━━ Source passage
Roy Fielding has articulated a comprehensive set of engineering principles which constitute an architectural style called "representational state transfer" (REST) intended to govern optimal Web architecture and Web application design. By describing how UCTP's implementation of universal state transfer compares with the architectural principles of REST, we can address its design implications in an orderly and reasonably complete manner. The chief differences stem from the fact that past architectural principles have presupposed the arbitrary complexity of state and data models, and therefore have taken certain design decisions geared toward managing complexity that are unnecessary within UCTP.

A Plural Architecture

Plural hardware routes

A minimum of 3 satellites are required for global communications. More is better to prevent bottlenecks. Physical connections, wires, cables, are another layer in the system.

Plural addressing schemes

Nodes on the networks have multiple addresses.

Plural communication protocols

Nodes on the networks implement multiple communication protocols.

Plural software APIs

Software on the network will implement APIs for interoperability. Good APIs will provide mechanisms for automated discovery and communication.

Deep resistance to spam and denial of service.

In the current internet, at the IP level, every packet is unsolicited; a router can't tell the difference between a packet that is part of an email from your boss and a smurf reply intended to flood a victim off the internet. Consequently, distributed denial service of attacks are impossible to stop, and disrupt existing relationships.

Similarly, your mail server can't tell the difference between a Nigerian spam email and an email from your boss, so spam is a constant problem, and leads to the loss of legitimate email.

We can divide communications into three categories:

  • Continuing communications that are part of an existing relationship;
  • Introductions, where an entity establishes a new relationship between two entities with which it already has relationships (for example, a SIP server setting up a call, or forwarding an email from one of your contacts to another);
  • Unsolicited communications, where two previously unrelated entities establish a new relationship; for example, leaving a comment on a stranger's blog.
━━━━
* [The problem]:
Reproduce the passage on network architecture word for word, everything from "A Plural Architecture" down to "in the system.".
━━ Data
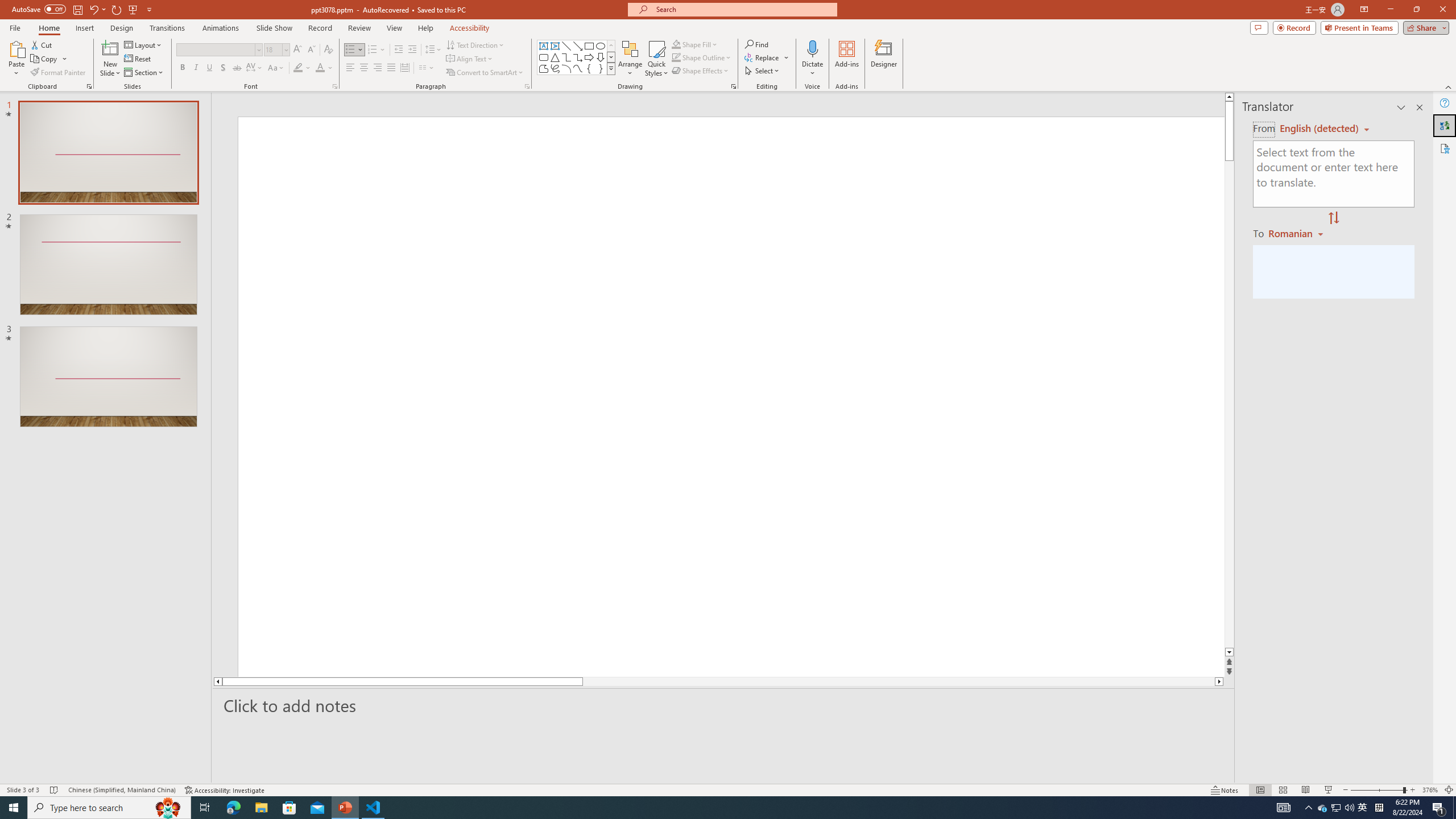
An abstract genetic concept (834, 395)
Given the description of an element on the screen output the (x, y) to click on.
━━━━
* [Written solution]:
A Plural Architecture

Plural hardware routes

A minimum of 3 satellites are required for global communications. More is better to prevent bottlenecks. Physical connections, wires, cables, are another layer in the system.